Things got so out of hand that even Dana White, who has often been quick to brush aside troubling comments from UFC athletes as part of the culture of the sport, broke with his usual ‘fighters say mean things’ rhetoric to come down on the Irishman.
“… Ah, yeah – I don’t like that. Yeah, that’s not good. Leave people’s families and wives and all that stuff out of it. Family has nothing to do with it,” White stated at the post-fight press conference.
A UFC fight card with Conor McGregor is usually the biggest event on the UFC calendar for the year. UFC 264 might earn that accolade for 2021, but the shine might be coming off McGregor as a UFC star property.
The second straight loss to Poirier and a record of 1-3 over the past three years is only partially responsible for McGregor’s stained reputation. Casual fans who only tend to show up for events when McGregor is fighting, and pay little attention to the controversies surrounding him the rest of the time, got a view of the UFC icon that was neither a boisterous braggart in victory, nor reflective (or even proud) in defeat. Instead they got a McGregor who was angry, raging, and spiteful.
It’s the kind of image that may make those fans might shrug and ignore the next time he enters the cage. It seems doubtful many saw the way he acted in the moment and thought to themselves, “That’s the kind of guy I want to emulate and look up to. I can’t wait to see him next time he fights.”

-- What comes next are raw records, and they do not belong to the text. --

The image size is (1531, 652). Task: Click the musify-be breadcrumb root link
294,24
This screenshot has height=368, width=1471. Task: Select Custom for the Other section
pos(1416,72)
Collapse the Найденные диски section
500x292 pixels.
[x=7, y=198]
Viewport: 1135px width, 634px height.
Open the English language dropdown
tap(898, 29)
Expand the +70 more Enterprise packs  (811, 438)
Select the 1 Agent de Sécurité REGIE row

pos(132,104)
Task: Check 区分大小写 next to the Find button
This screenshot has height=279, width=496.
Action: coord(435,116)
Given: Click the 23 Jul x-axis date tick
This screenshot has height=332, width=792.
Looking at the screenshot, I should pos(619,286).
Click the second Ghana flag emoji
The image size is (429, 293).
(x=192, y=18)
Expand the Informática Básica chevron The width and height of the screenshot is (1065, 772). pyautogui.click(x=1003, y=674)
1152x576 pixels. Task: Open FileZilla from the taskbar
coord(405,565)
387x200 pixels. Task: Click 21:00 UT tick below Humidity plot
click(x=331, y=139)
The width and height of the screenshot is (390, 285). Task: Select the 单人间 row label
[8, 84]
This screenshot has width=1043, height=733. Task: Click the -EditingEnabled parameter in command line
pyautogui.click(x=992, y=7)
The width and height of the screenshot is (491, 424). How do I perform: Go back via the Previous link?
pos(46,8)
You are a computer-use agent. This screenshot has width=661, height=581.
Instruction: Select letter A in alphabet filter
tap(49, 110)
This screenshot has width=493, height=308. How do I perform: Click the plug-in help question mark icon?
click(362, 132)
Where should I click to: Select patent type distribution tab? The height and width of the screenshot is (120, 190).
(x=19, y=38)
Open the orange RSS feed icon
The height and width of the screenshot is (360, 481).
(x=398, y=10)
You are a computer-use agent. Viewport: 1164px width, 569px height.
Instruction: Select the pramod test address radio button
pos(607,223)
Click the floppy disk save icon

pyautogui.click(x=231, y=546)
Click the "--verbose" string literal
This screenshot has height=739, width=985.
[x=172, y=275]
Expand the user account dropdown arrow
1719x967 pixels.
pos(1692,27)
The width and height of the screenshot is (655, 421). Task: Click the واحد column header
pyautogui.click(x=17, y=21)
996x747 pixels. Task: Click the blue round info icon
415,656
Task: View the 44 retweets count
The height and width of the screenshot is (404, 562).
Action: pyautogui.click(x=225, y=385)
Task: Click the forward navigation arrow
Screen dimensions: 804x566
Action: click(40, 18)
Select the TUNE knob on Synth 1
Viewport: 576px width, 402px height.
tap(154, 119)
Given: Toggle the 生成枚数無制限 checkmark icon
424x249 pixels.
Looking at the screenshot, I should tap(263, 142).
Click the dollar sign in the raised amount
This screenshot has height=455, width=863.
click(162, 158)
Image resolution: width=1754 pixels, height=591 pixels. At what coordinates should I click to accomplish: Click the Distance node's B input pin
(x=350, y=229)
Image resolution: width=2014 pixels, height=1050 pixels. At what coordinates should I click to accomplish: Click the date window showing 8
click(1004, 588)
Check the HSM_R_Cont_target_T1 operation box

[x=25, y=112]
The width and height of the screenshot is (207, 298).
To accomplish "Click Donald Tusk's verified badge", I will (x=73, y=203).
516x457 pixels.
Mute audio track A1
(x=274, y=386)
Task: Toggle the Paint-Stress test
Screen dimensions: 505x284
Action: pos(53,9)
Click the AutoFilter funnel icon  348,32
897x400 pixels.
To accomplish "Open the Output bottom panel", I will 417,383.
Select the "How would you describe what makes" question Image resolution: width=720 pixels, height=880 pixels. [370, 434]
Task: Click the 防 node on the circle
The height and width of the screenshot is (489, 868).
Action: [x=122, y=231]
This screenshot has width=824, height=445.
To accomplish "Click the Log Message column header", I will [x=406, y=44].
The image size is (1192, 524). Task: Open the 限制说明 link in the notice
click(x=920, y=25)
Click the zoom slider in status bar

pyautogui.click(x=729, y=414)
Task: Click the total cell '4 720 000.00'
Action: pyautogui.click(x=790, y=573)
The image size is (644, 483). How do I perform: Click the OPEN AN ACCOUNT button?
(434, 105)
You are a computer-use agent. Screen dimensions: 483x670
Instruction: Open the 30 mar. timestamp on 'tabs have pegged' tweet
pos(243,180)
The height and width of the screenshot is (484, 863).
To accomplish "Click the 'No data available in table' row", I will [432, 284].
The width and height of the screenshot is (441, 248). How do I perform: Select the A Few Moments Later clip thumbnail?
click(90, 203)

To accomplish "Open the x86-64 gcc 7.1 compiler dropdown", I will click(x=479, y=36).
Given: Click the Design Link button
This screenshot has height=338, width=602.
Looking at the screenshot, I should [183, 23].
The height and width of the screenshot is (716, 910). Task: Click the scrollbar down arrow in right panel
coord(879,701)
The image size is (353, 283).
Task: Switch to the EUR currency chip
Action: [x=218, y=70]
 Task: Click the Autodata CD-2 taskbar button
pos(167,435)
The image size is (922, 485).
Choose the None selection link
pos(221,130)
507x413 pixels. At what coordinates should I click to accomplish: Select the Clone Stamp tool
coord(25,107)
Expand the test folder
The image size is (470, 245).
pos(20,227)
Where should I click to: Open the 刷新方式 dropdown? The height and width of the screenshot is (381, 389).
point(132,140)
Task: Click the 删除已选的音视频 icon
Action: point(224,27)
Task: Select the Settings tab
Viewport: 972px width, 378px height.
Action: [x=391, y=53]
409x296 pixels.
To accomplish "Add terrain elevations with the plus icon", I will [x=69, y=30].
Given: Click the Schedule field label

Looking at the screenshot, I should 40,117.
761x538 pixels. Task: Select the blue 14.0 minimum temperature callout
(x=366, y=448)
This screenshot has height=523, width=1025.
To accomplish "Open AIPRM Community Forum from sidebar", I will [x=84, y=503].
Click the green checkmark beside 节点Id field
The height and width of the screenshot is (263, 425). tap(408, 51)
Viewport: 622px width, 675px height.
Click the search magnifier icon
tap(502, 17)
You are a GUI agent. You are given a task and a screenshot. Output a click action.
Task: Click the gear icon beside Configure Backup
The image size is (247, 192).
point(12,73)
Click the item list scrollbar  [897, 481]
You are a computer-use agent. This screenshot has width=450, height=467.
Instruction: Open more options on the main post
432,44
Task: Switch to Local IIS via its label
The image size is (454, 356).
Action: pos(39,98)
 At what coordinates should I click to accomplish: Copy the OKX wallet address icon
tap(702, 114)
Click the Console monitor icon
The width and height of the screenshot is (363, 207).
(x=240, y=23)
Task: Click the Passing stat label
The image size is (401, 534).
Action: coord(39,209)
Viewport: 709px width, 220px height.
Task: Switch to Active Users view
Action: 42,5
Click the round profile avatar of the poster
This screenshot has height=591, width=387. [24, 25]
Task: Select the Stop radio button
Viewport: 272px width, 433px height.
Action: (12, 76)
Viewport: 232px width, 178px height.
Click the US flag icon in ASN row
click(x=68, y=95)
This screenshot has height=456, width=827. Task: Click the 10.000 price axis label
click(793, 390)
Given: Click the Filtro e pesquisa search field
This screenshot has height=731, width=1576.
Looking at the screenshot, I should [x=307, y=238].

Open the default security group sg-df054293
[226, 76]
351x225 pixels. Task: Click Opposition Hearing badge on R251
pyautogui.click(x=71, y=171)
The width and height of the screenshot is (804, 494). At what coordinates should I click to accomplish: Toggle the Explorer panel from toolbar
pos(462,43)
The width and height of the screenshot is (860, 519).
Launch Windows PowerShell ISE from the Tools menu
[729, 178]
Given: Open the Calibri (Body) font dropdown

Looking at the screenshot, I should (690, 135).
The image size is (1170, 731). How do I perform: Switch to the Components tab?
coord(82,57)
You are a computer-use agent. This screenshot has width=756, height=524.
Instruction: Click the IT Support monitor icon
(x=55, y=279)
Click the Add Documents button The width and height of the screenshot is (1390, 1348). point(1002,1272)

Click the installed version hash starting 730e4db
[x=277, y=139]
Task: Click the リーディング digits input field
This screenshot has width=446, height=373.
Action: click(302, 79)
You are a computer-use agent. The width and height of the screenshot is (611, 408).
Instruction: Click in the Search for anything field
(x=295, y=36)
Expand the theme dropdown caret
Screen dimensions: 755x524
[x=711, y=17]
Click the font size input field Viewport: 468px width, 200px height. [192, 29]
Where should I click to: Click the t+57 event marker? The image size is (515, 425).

The apex of McGregor’s MMA career could very well be behind him. If that means that the high point of his appeal to casual MMA fans has passed him by as well, then I don’t know if he can repair that relationship. A good start would have been to offer an apology to the Poirier family, the UFC, and the fans. But that hardly seems forthcoming. Instead, McGregor seems to have continued channelling his rage, quoting Scarface to tell fans and promoters alike that, “you need people like me.” Reveling in his chance to be the bad guy.
I’m not sure what the future holds for Conor McGregor. Likely a long layoff before he fights again, be that in the boxing ring or back in the UFC cage. But, perhaps more than ever before, it feels like his brand and his appeal to the casual fans he brings to mixed martial arts took a real hit, all after the final bell sounded at UFC 264.